Rosemary Nyerere (27 October 1961 – 1 January 2021) was a Tanzanian politician and academic. She was a daughter of the late Mwalimu Julius Nyerere, the founder and first president of the United Republic of Tanzania.

==Background and family==
Nyerere was born on 27 October 1961 and is among the eight children of the late Mwalimu Julius Nyerere and Mama Maria Nyerere.

She married David Mwamakula on 21 May 1994 in Butiama. The couple had five children and three grandchildren.

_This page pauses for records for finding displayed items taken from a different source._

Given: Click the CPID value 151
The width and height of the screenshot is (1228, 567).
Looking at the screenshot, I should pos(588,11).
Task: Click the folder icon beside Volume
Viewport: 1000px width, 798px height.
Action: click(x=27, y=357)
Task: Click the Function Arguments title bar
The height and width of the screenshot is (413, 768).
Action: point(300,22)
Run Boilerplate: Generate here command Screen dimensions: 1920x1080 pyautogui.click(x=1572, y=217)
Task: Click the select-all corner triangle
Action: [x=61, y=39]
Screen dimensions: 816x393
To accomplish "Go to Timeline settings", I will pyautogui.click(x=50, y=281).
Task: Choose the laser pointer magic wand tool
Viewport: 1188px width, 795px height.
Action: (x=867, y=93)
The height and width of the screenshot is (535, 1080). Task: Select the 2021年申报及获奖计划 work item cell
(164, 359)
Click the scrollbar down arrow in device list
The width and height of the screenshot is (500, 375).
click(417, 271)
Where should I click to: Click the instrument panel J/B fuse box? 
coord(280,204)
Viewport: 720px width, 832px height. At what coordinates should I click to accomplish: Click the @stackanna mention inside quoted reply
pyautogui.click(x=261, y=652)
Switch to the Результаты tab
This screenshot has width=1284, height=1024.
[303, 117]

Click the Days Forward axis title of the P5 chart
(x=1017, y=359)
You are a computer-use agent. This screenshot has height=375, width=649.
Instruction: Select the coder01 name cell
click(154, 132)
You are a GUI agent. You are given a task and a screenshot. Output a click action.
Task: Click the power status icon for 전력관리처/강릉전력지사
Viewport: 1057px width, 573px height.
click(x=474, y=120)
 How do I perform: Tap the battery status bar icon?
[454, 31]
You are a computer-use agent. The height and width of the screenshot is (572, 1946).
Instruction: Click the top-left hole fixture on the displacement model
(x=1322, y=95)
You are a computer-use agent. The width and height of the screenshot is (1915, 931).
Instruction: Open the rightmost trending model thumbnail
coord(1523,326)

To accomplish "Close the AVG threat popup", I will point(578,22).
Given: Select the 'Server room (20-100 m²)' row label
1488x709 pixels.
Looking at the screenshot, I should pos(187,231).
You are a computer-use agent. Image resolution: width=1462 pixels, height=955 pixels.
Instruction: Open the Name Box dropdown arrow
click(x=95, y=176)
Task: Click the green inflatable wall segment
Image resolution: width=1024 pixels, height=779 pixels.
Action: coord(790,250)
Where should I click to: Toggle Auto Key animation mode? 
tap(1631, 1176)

On 1 January 2021, she Nyerere suddenly just after ringing into the New Year celebrations for the year 2021, in addition to celebrating her mother's birthday. On 6 January (Epiphany), in the Immaculate Chapel parish church located in the Upanga neighbourhood of Dar es Salaam, a farewell requiem mass was held for her. She was later laid to her final resting place in the Pugu burial ground and her funeral service was attended by Prime Minister Kassim Majaliwa and then-Vice President Samia Suluhu who represented then-President John Magufuli in acting as main guests of honour in paying their last respects to her, both during her wakes from 2 to 5 January and on the funeral day.

==Education==
Nyerere had her primary level education from 1967 to 1973, at Forodhani and later Bunge primary school. From 1974 to 1977 she finished her lower secondary level education from Weruweru Secondary School, and from 1977 to 1979, she attended Korogwe High School for her upper secondary education. From 1987 to 1989, she attended Mzumbe University (just after taking foundation studies in accountancy and finance for an extended period of eight years from 1979 to 1987 at The Institute of Finance Management at Dar es Salaam), studying an advanced diploma in certified accountancy, as she earned first class and received recognition awards, later to graduate and become a part-time lecturer at her alma mater. In 1999, she continued her studies overseas in Britain, particularly at Strathclyde University, Glasgow, Scotland, to pursue her master's degree in Investment and Finance.

==Career==
From 1991 to 1999, Nyerere was a part-time lecturer at The Institute of Finance Management (IFM). From 1990 to 1993, she worked as an accountant in a local press and newsprint company known as The Central Tanganyika Press Ltd. based in Dodoma. She also served in several board positions (corporate/non-governmental) such as deputy board chairperson of Tambaza High School from 2010 to 2013. From 2002 to 2008, she was the board director of Tanzania Investment Bank. From 2002 to 2005, she served as a board member of the Ngorongoro Conservation Area. From 2000 to 2005, she was an MP for the Chama Cha Mapinduzi party's women special reserved seats quota.